Le risque, prévient-il, ne réside pas seulement dans les fausses vidéos. C’est une dégradation de la vérité. C’est une lacune en matière d’éducation. Il faut une génération pour renforcer la capacité d’une génération à penser de manière critique. Si vous commencez à enseigner aux enfants de la maternelle comment repérer les médias synthétiques, nous pourrions avoir une chance.

Combattre le feu par le feu

Arrigoni admet avoir un bon niveau de crainte quant à la direction que prend cette technologie. Les entreprises technologiques s’optimisent naturellement vers des versions extrêmes d’elles-mêmes jusqu’à ce que la prudence et les garde-fous disparaissent. Les algorithmes de recommandation maximisent l’engagement, pas le bien-être. Ils diffusent du contenu parce qu’il vous permet de faire défiler.

Loti AI refuse cette impulsion.

Il insiste sur le fait que ses investisseurs sont d’accord avec cette retenue. Ils donnent la priorité aux garde-fous éthiques plutôt qu’à la capture de toutes les transactions possibles. C’est un terrain difficile lorsque le marché récompense avant tout la vitesse. Davantage de personnes devraient dire qu’elles savent qu’elles pourraient franchir la « prochaine étape » d’une exploitation incontrôlée – et choisir de ne pas le faire.

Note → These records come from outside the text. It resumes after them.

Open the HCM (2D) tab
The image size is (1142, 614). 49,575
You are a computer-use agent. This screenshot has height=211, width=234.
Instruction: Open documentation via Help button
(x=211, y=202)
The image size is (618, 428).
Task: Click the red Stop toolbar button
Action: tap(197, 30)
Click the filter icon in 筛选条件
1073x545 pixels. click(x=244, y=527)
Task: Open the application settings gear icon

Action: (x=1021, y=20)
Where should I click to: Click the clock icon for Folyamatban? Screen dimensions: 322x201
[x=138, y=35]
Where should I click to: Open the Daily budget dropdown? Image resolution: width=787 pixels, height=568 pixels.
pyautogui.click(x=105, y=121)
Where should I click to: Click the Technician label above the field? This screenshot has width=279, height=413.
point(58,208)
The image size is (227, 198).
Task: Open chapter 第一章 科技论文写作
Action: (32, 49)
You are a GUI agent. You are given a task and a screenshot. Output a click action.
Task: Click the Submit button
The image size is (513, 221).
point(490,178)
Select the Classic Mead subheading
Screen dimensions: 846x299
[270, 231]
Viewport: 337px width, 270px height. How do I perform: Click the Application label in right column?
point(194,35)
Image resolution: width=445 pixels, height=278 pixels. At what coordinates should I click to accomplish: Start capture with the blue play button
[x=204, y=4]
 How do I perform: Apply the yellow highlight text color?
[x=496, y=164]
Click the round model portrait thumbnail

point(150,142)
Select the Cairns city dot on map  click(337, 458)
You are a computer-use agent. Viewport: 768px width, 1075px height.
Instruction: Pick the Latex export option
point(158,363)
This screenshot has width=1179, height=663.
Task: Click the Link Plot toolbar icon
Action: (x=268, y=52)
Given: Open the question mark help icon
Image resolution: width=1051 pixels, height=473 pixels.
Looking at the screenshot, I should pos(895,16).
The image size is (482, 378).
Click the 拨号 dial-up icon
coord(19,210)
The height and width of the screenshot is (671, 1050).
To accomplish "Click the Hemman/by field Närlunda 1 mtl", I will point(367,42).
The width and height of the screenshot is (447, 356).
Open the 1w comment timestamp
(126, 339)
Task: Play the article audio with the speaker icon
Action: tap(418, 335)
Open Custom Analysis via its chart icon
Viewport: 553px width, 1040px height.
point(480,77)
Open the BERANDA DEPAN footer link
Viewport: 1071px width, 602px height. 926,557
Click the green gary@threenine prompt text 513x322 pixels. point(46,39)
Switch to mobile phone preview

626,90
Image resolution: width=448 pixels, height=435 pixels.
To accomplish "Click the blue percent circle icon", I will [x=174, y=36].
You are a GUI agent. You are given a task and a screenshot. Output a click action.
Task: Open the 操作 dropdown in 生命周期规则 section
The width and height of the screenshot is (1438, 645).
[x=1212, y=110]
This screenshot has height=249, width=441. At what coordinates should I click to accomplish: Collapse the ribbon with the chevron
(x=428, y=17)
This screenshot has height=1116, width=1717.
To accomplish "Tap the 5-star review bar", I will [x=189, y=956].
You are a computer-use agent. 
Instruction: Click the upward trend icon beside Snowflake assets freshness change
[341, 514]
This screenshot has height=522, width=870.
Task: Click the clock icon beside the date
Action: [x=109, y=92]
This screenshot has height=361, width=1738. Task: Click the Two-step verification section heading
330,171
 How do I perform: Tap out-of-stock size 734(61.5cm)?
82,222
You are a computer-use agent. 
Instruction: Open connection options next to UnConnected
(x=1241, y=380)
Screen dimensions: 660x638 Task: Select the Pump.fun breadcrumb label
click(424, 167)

Sur le plan personnel, l’inquiétude se répercute sur la parentalité. Arrigoni a un fils de quinze ans. Il ne cache pas son téléphone. Il n’essaie pas de construire des murs que le garçon pourrait simplement escalader. Il pose une autre question : pourquoi faire cet effort ?

La réponse honnête est difficile. Il explique que même si tricher via l’IA semble désormais facile, faire le travail acharné renforce l’alphabétisation. Les personnes bien informées se connectent mieux. Ils attirent plus facilement des partenaires. Ils naviguent dans les emplois avec un avantage. Cela rend la vie plus douce à long terme.

Vous pouvez tricher si vous le souhaitez. Je promets que faire le travail rend tout le reste plus facile.

Nous vivons à une époque où n’importe qui peut prétendre être médecin en utilisant ChatGPT ou faire ses devoirs à l’aide d’un chatbot. La frontière est déjà floue. Dans deux ans, il sera impossible pour la plupart des gens de distinguer les faits de la fabrication. La solution ne réside pas dans un meilleur logiciel. C’est un meilleur jugement. Cela commence avec les parents. Cela commence par refuser la voie de la facilité, même lorsque le reste du monde se précipite vers le précipice.

Arrigoni se considère comme une friction nécessaire. Il bloque le glissement vers un monde entièrement synthétique, en espérant que quelqu’un regarde les écrans et se souvienne de ce à quoi ressemble la réalité.